Prerequisites for ZSS
When using ZSS for authentication, ensure that you satisfy the following prerequisites before you set up client certificate authentication:
- Set the password for the Zowe runtime user. The user is created with the
NOPASSWORD
parameter by the Zowe installer. It is necessary to change this password.
For RACF, issue the following TSO command:
ALTUSER <ZOWE_RUNTIME_USER (ZWESVUSR by default)> PASSWORD(<NEWPASSWORD>)
For other security systems, refer to the documentation for an equivalent command.

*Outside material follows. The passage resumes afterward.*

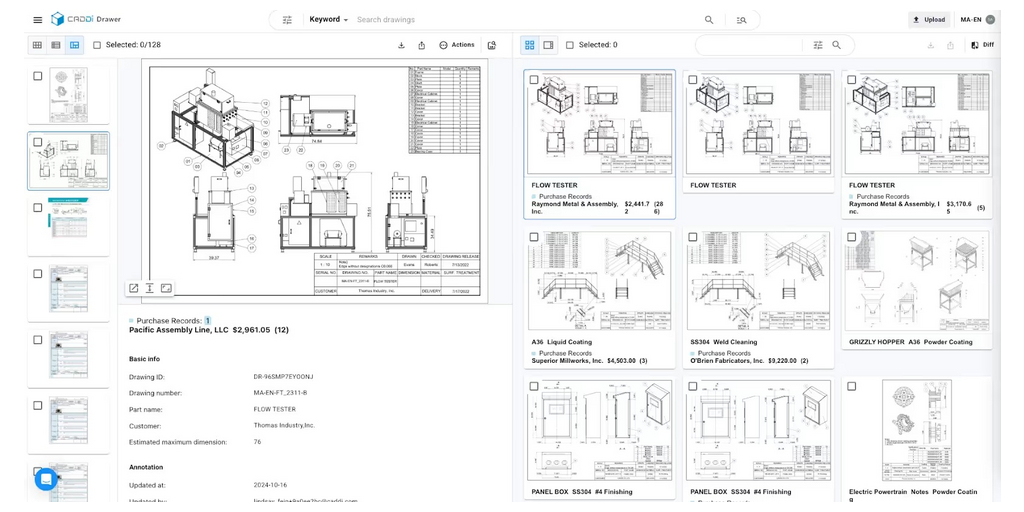The image size is (1024, 512).
Task: Switch right panel to side-preview layout
Action: point(548,45)
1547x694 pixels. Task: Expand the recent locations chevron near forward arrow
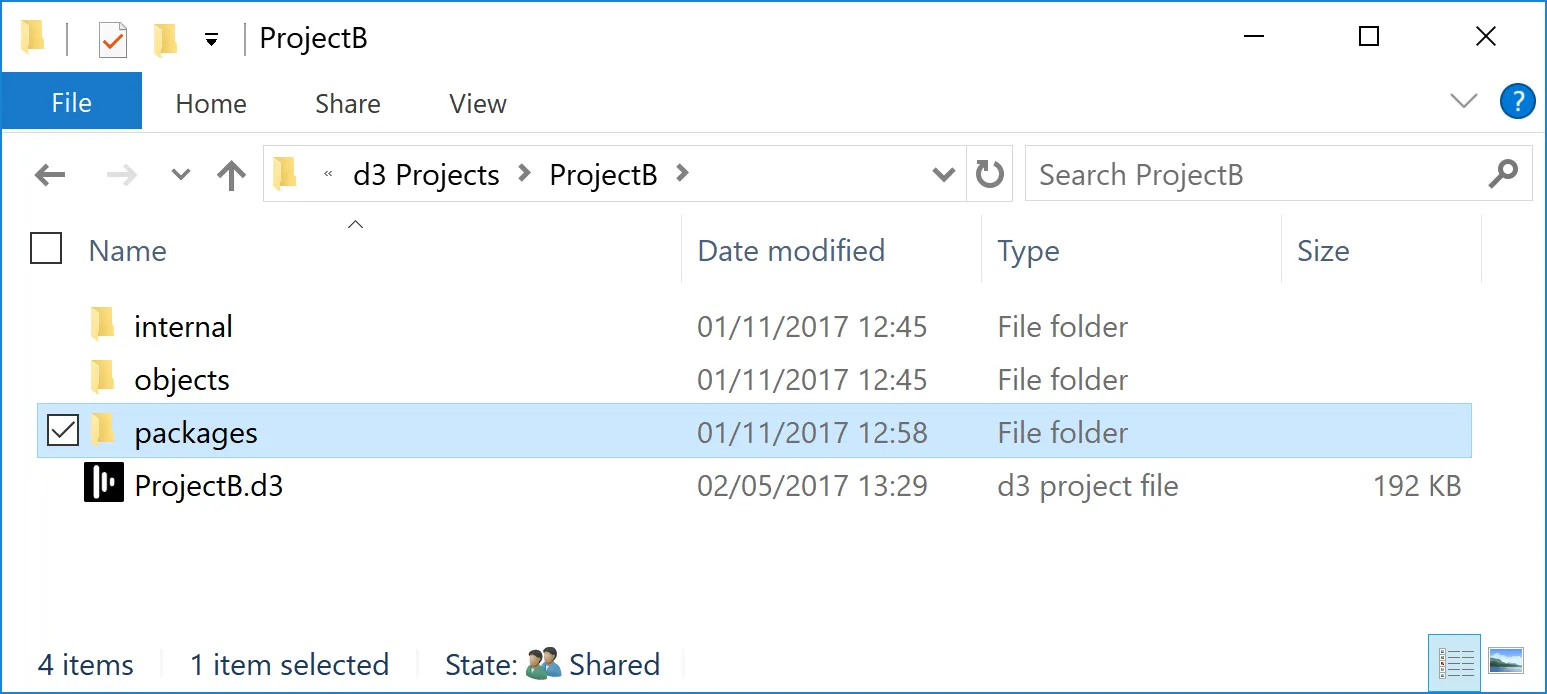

- Verify that the Zowe runtime user is allowed to log in to z/OSMF. (Check that the user is a member of the default
IZUUSER
group.)
Ensure that you have the Issuer certificate imported in the truststore or in the SAF keyring. Alternatively, you can generate these certificates in SAF.
- PassTicket generation must be enabled for the Zowe runtime user. The user must be able to generate a PassTicket for the user and for the APPLID of z/OSMF. For more information, see Configuring Zowe to use PassTickets.
There is a limitation with respect to performing authentication using Z Secure Services (ZSS) with ACF2 systems. If you are using ACF2, use the recommended internal API ML mapper.
Enabling zowe.yaml to use a client certificate
Use the following procedure to enable the zowe.yaml file to use a client certificate as the method of authentication for the API Mediation Layer Gateway.
-
Open the
zowe.yaml
configuration file. -
Configure the following properties:
-
components.gateway.apiml.security.x509.enabled
This property is the global feature toggle. Set the value totrue
to enable client certificate functionality. -
components.gateway.apiml.security.zosmf.applid
When z/OSMF is used as an authentication provider, provide a validAPPLID
to allow for client certificate authentication. The API ML generates a passticket for the specifiedAPPLID
and subsequently uses this passticket to authenticate to z/OSMF. The default value in the installation of z/OSMF isIZUDFLT
.
-
The following steps are only required if the ZSS hostname or default Zowe user name are altered:
- Change the following property if user mapping is provided by an external API:
Skip this step if user mapping is not provided by an external API.
- components.gateway.apiml.security.x509.externalMapperUrl
The API Mediation Gateway uses an external API to map a certificate to the owner in SAF. This property informs the Gateway about the location of this API. ZSS is the default API provider in Zowe. You can provide your own API to perform the mapping. In this case, it is necessary to customize this value.
The following URL is the default value for Zowe and ZSS:
https://${ZWE_haInstance_hostname}:${GATEWAY_PORT}/zss/api/v1/certificate/x509/map
- Add the following property if the Zowe runtime userId is altered from the default
ZWESVUSR
:
Skip this step if the Zowe runtime userId is not altered from the default ZWESVUSR
.
- components.gateway.apiml.security.x509.externalMapperUser
To authenticate to the mapping API, a JWT is sent with the request. The token represents the user that is configured with this property. The user authorization is required to use theIRR.RUSERMAP
resource within theFACILITY
class. The default value isZWESVUSR
. Permissions are set up during installation with theZWESECUR
JCL or workflow.
If you customized the ZWESECUR
JCL or workflow (the customization of zowe runtime user: // SET ZOWEUSER=ZWESVUSR * userid for Zowe started task
) and changed the default USERID, create the components.gateway.apiml.security.x509.externalMapperUser
property and set the value by adding a new line as in the following example:
Example:
components.gateway.apiml.security.x509.externalMapperUser: yournewuserid
- Restart Zowe.
You enabled zowe.yaml to use a client certificate.